U3-Ausbau der Kindertagesbetreuung: Hauptgeschäftsführer des Städte- und Gemeindebundes, Gerd Landsberg, hält Beschränkung des Rechtsanspruches auf 35 Prozent der Kinder für möglich.

19.05.10

Angesichts des kommunalen Defizits von 15 Milliarden Euro in diesem Jahr fordert Landsberg ein Leistungsmoratorium.

Die Politik dürfe "in den nächsten drei Jahren keine neuen Leistungen oder Erhöhungen bestehender Leistungen" beschließen, sagte Landsberg der Saarbrücker Zeitung.

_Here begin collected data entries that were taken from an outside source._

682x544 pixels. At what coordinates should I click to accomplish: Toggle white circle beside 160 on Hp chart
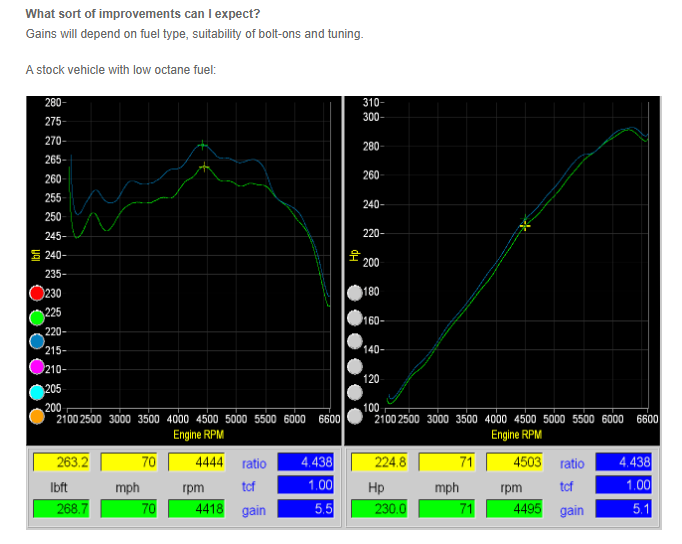coord(354,319)
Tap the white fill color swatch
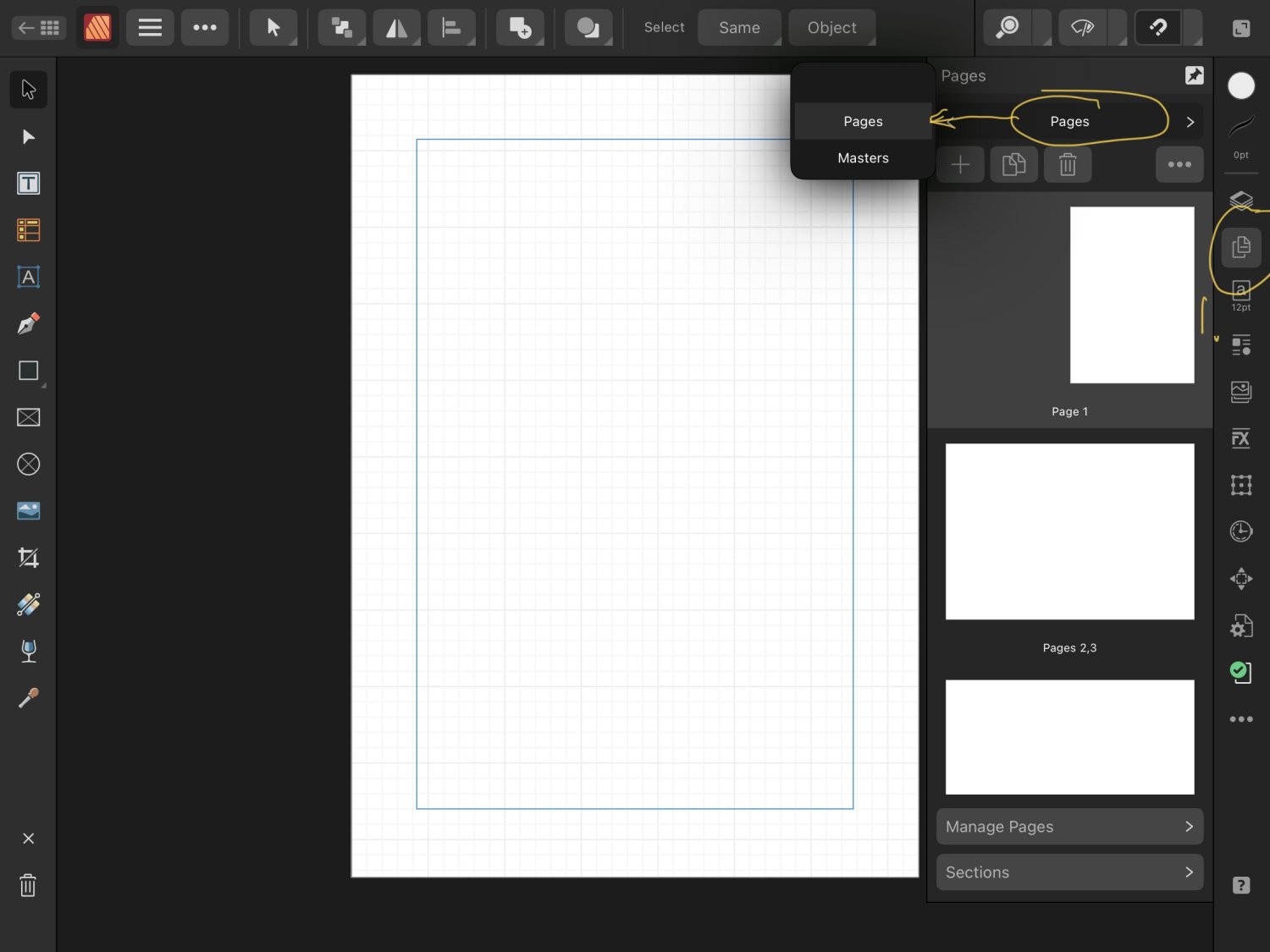The image size is (1270, 952). point(1240,85)
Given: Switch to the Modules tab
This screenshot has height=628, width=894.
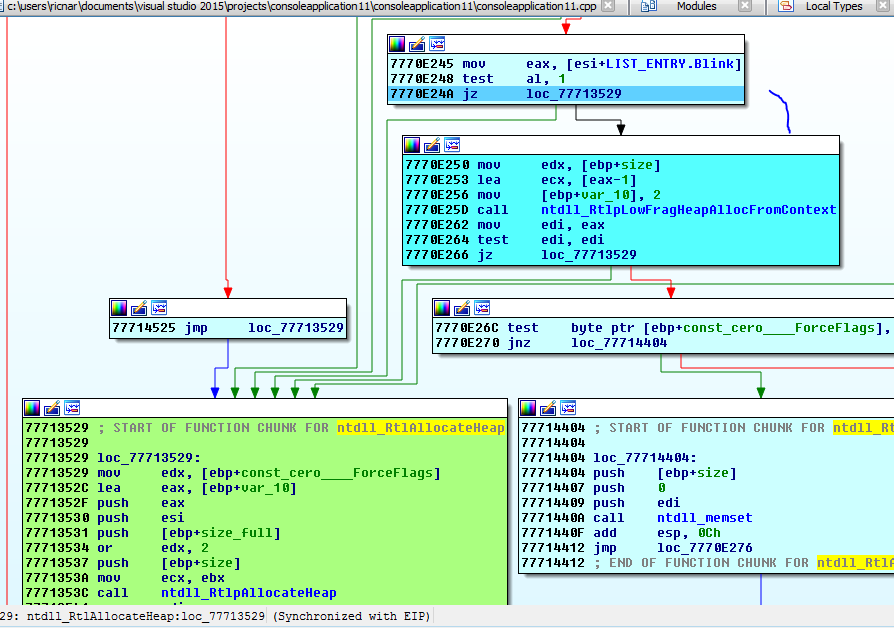Looking at the screenshot, I should point(696,6).
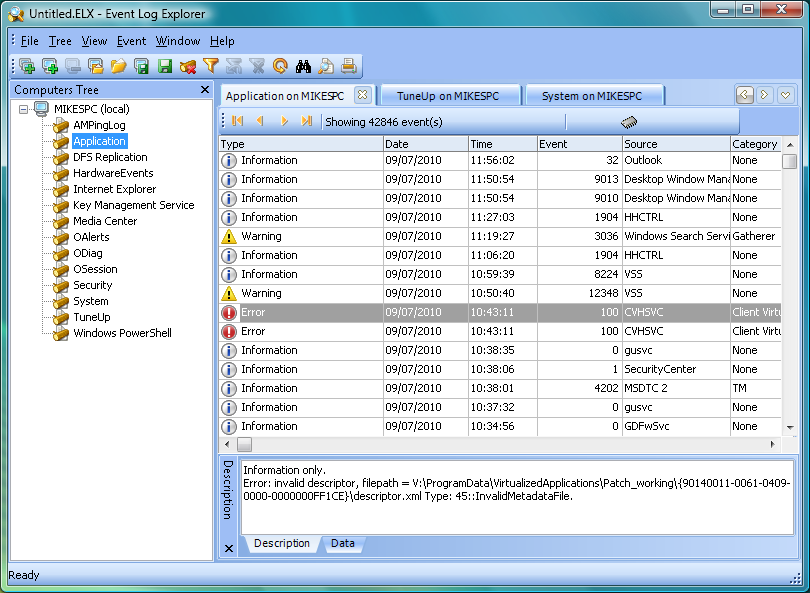The width and height of the screenshot is (810, 593).
Task: Open the Event menu
Action: point(131,41)
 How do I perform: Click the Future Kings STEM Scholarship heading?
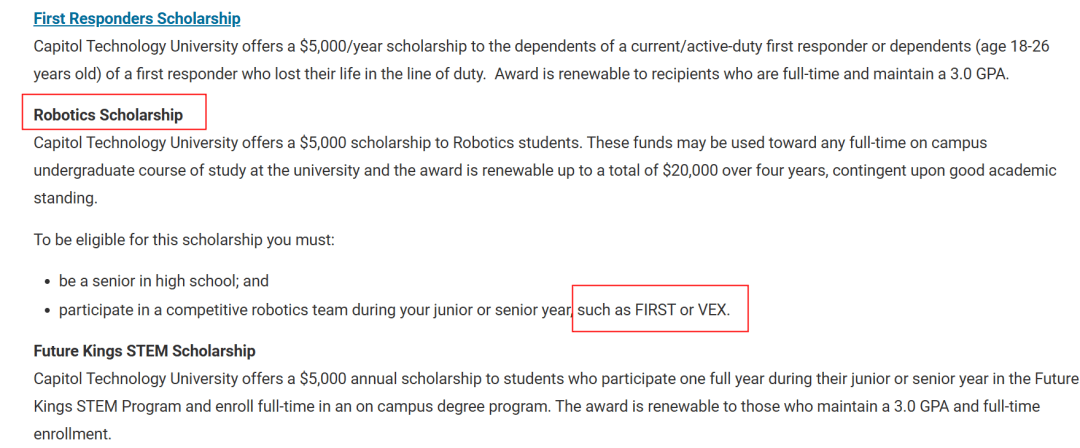(x=144, y=351)
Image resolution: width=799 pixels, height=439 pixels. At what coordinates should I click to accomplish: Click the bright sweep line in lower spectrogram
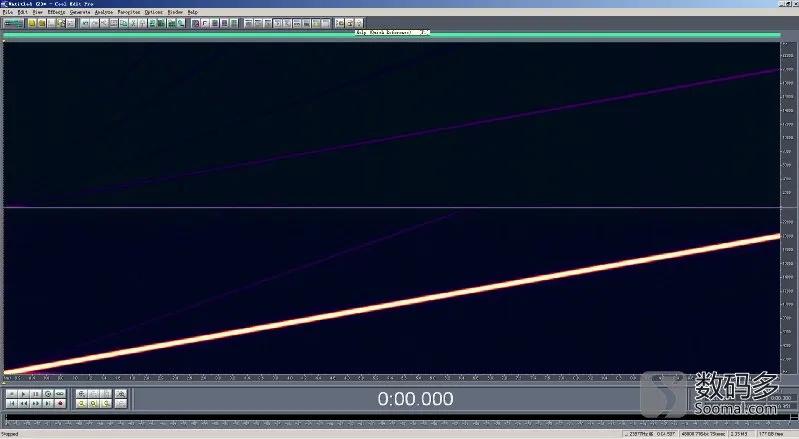(392, 305)
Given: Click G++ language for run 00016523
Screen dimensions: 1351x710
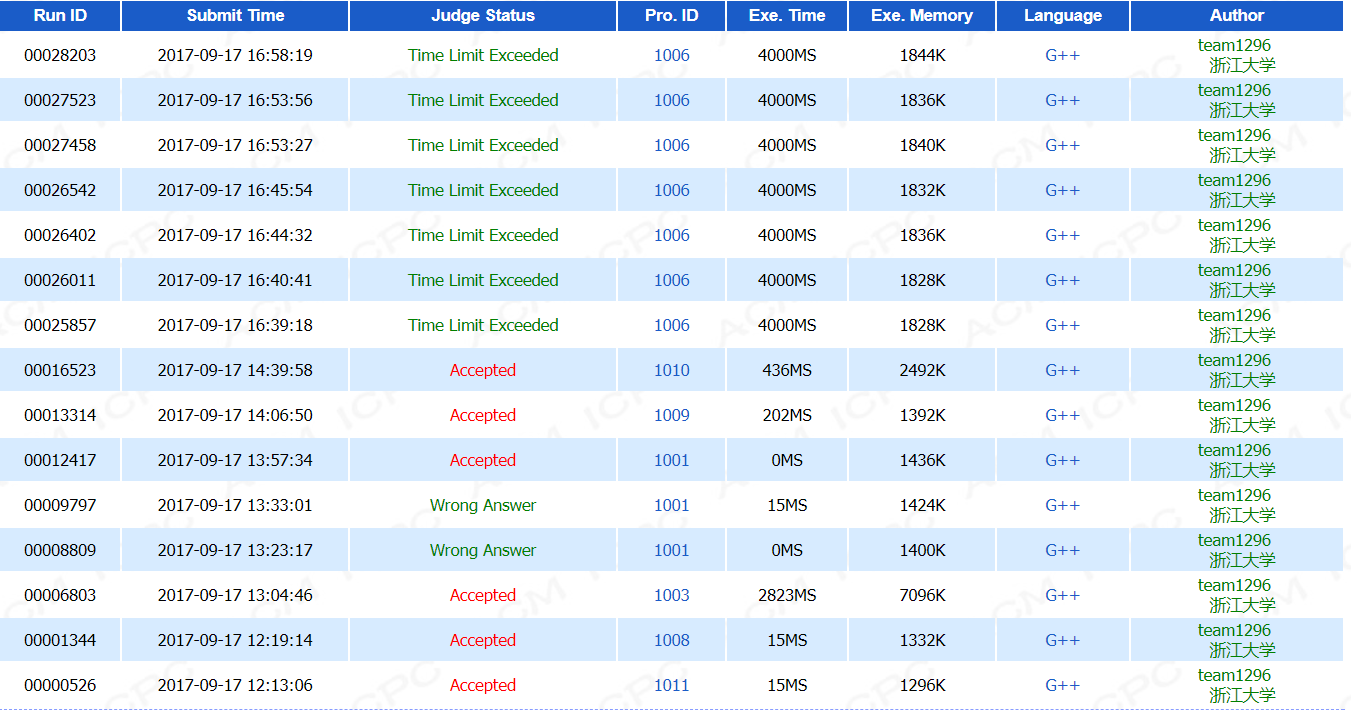Looking at the screenshot, I should tap(1062, 370).
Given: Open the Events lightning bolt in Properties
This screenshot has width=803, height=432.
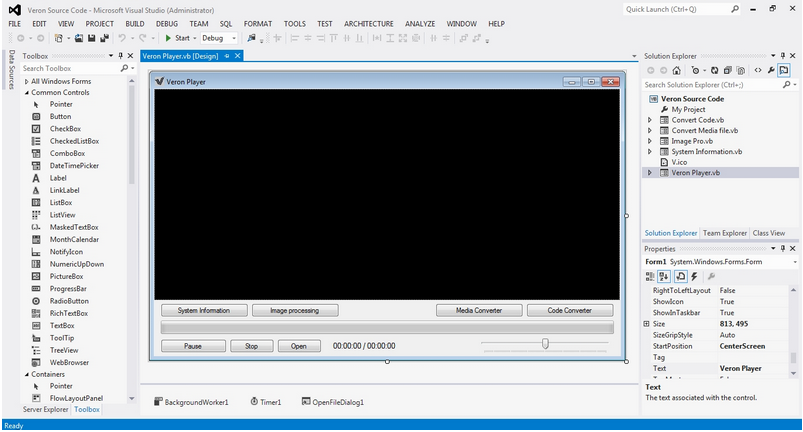Looking at the screenshot, I should tap(693, 276).
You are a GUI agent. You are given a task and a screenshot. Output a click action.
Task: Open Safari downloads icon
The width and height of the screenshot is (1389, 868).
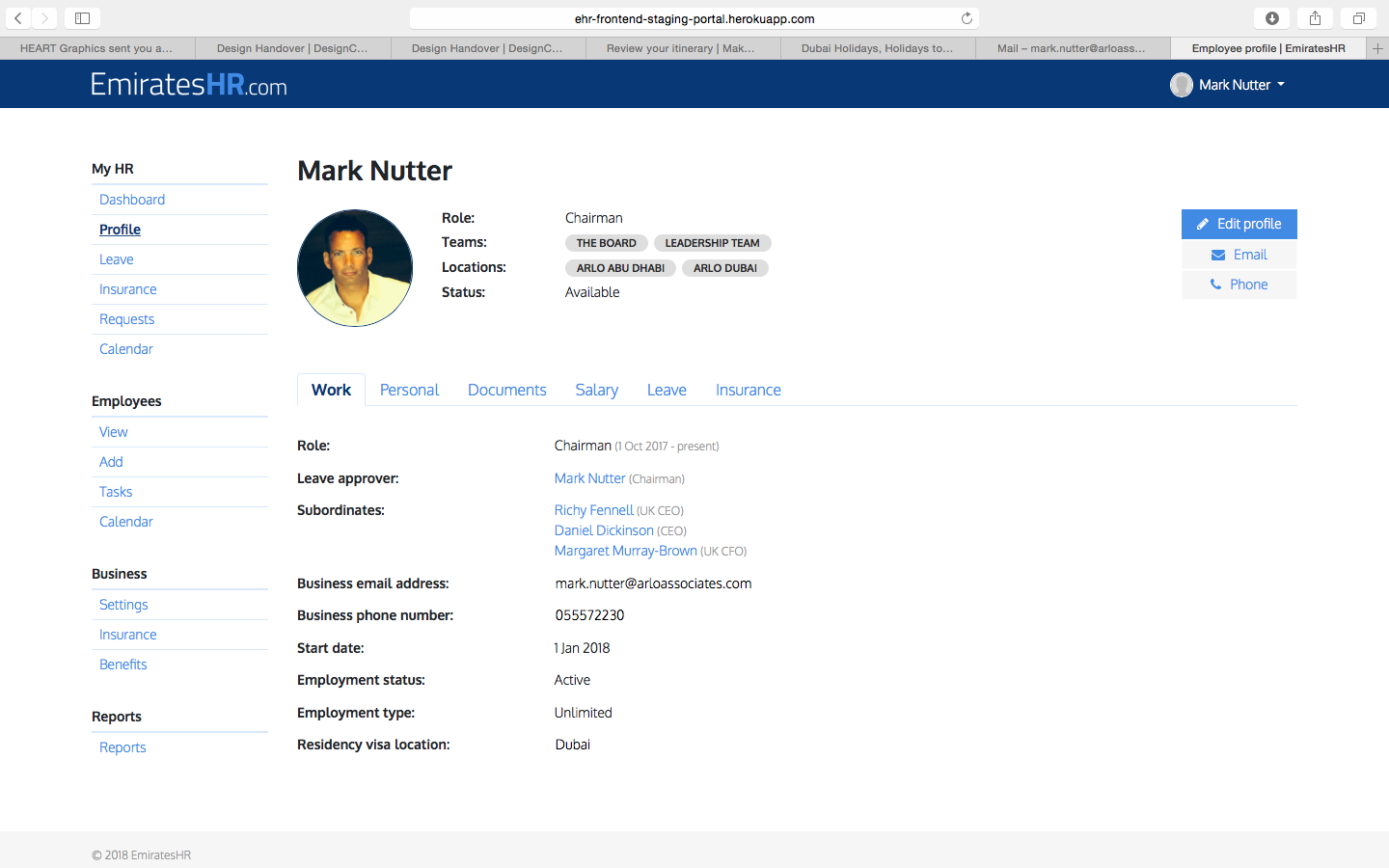click(x=1271, y=18)
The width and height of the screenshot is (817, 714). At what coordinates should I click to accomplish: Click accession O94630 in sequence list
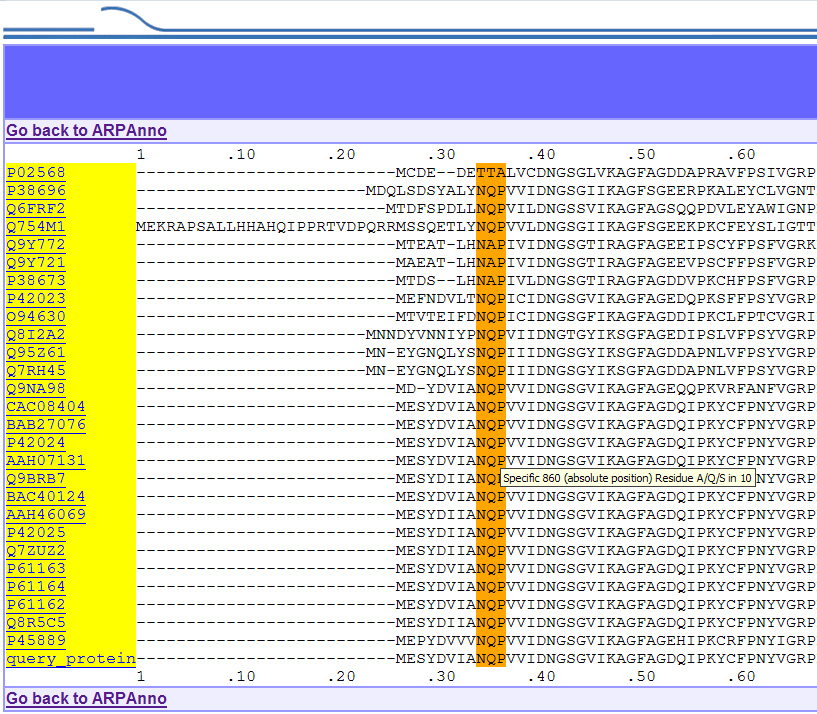coord(36,317)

Mit Blick auf Einsparungen beim Ausbau der Kleinkindbetreuung erklärte der Hauptgeschäftsführer: "Wir können nur das machen, was wir uns auch leisten können." Wenn durch den neuen Rechtsanspruch plötzlich eine Million Plätze statt 750000 für 35 Prozent der unter Dreijährigen benötigt würden, "ist das nicht finanzierbar".


Sollten Bund und Länder ihren Finanzanteil nicht deutlich erhöhen, "muss der Rechtsanspruch gegebenenfalls auf 35 Prozent der Kinder beschränkt werden", so Landsberg.